** Start of Material **

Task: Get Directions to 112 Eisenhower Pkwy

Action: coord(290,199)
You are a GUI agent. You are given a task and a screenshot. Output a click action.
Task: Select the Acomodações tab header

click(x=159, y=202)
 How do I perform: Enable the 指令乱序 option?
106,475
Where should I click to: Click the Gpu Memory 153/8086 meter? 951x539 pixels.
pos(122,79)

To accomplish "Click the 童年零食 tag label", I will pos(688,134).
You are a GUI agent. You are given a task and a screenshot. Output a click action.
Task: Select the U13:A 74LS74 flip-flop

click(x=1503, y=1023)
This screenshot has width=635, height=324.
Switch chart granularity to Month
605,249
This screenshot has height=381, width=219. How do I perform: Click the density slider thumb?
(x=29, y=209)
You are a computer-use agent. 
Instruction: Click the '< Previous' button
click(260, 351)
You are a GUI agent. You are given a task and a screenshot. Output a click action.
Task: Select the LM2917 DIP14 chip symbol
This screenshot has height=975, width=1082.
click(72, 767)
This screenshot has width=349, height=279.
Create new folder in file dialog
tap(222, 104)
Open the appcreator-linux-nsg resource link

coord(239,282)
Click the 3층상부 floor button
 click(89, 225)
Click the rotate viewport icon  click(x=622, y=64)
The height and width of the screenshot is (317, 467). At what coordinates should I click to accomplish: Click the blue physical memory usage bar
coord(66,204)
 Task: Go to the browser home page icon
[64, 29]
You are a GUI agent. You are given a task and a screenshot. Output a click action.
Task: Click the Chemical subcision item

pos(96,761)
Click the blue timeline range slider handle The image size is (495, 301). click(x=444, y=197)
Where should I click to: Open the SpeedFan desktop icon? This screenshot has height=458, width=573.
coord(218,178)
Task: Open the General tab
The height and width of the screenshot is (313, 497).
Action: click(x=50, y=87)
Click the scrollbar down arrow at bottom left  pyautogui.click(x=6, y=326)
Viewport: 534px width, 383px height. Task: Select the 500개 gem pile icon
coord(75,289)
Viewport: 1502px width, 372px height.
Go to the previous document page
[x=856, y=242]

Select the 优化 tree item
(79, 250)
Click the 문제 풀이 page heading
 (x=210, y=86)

** End of Material **

— Task objective —
Reproduce all of the records above, substituting "GUI assistant" for every occurrence of "GUI agent" and leaving everything else unchanged.

— Response —
Task: Get Directions to 112 Eisenhower Pkwy

Action: coord(290,199)
You are a GUI assistant. You are given a task and a screenshot. Output a click action.
Task: Select the Acomodações tab header

click(x=159, y=202)
 How do I perform: Enable the 指令乱序 option?
106,475
Where should I click to: Click the Gpu Memory 153/8086 meter? 951x539 pixels.
pos(122,79)

To accomplish "Click the 童年零食 tag label", I will pos(688,134).
You are a GUI assistant. You are given a task and a screenshot. Output a click action.
Task: Select the U13:A 74LS74 flip-flop

click(x=1503, y=1023)
This screenshot has width=635, height=324.
Switch chart granularity to Month
605,249
This screenshot has height=381, width=219. How do I perform: Click the density slider thumb?
(x=29, y=209)
You are a computer-use agent. 
Instruction: Click the '< Previous' button
click(260, 351)
You are a GUI assistant. You are given a task and a screenshot. Output a click action.
Task: Select the LM2917 DIP14 chip symbol
This screenshot has height=975, width=1082.
click(72, 767)
This screenshot has width=349, height=279.
Create new folder in file dialog
tap(222, 104)
Open the appcreator-linux-nsg resource link

coord(239,282)
Click the 3층상부 floor button
 click(89, 225)
Click the rotate viewport icon  click(x=622, y=64)
The height and width of the screenshot is (317, 467). At what coordinates should I click to accomplish: Click the blue physical memory usage bar
coord(66,204)
 Task: Go to the browser home page icon
[64, 29]
You are a GUI assistant. You are given a task and a screenshot. Output a click action.
Task: Click the Chemical subcision item

pos(96,761)
Click the blue timeline range slider handle The image size is (495, 301). click(x=444, y=197)
Where should I click to: Open the SpeedFan desktop icon? This screenshot has height=458, width=573.
coord(218,178)
Task: Open the General tab
The height and width of the screenshot is (313, 497).
Action: click(x=50, y=87)
Click the scrollbar down arrow at bottom left  pyautogui.click(x=6, y=326)
Viewport: 534px width, 383px height. Task: Select the 500개 gem pile icon
coord(75,289)
Viewport: 1502px width, 372px height.
Go to the previous document page
[x=856, y=242]

Select the 优化 tree item
(79, 250)
Click the 문제 풀이 page heading
 (x=210, y=86)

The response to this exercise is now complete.